Aims: The aim of this project is to elucidate the involvement of mitochondria (energy-producing centres in cells) with the risk of metabolic diseases such as obesity and diabetes and their associated complications. Specifically, we will determine the association between mtDNA-CN and mtDNA damage with obesity and related co-morbidities and we will determine the associated clinical, physiological and demographic risk factors which contribute to disease.
Scientific Rationale: Although there are increasing studies reporting mitochondrial dysfunction in metabolic disease, the exact role of mitochondrial function and dysfunction in the risk of obesity and its related complications, including diabetes and cardiovascular disease, remain poorly understood. MtDNA copy number (mtDNA-CN) has emerged as a biomarker of mitochondrial function and disease associated alterations in mtDNA-CN have been widely reported in the context of metabolic disease. We propose to test the theory that changes in mtDNA-CN and damage to mtDNA are involved in obesity related complications. We will investigate large sets of genetic data from different participants available within the UK biobank. We’ll use this data to see how much MtDNA each person has and if there are any variations in it. We will combine the genetic information with available health records to see if there are any connections between mitochondrial DNA and disease status and identify related risk markers.
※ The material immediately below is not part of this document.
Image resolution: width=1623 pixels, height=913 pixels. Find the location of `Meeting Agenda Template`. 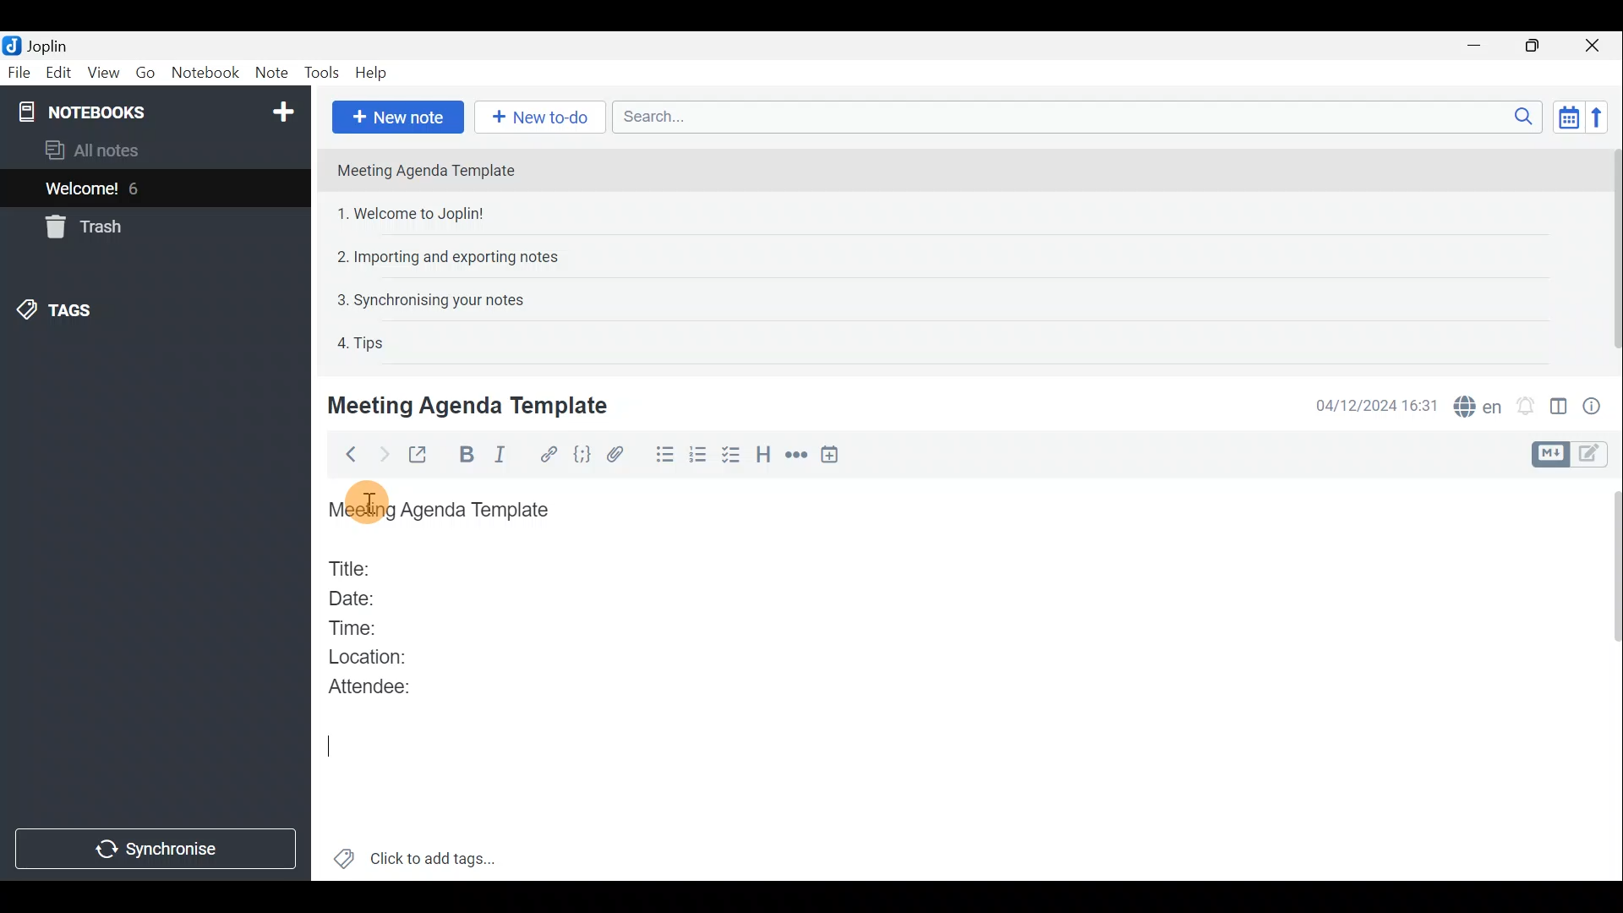

Meeting Agenda Template is located at coordinates (444, 511).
Project duration: this project is funded for 5 years in total, ending on 30th April 2028
Public Health Impact. The project is part of the recently funded EU project PASGRAS “(DE-RISKING METABOLIC, ENVIRONMENTAL AND BEHAVIORAL DETERMINANTS OF OBESITY IN CHILDREN, ADOLESCENTS AND YOUNG ADULTS”. Determination of the risk factors for obesity related complications in the UKBB will assist with the PASGRAs project goal of development of a personalised risk assessment tool to prevent obesity and its related complication. Understanding the genetic factors involved in metabolic diseases could lead to the development of more personalized and targeted therapies, improving treatment outcomes for individuals affected by these conditions. Additionally, this knowledge could guide the development of new diagnostic tools for early detection, enabling healthcare professionals to intervene sooner and potentially prevent the progression of metabolic diseases and their associated complications. Moreover, insights gained from this research could lead to the design of public health programs focused on promoting healthier lifestyles and reducing the prevalence of metabolic diseases in communities.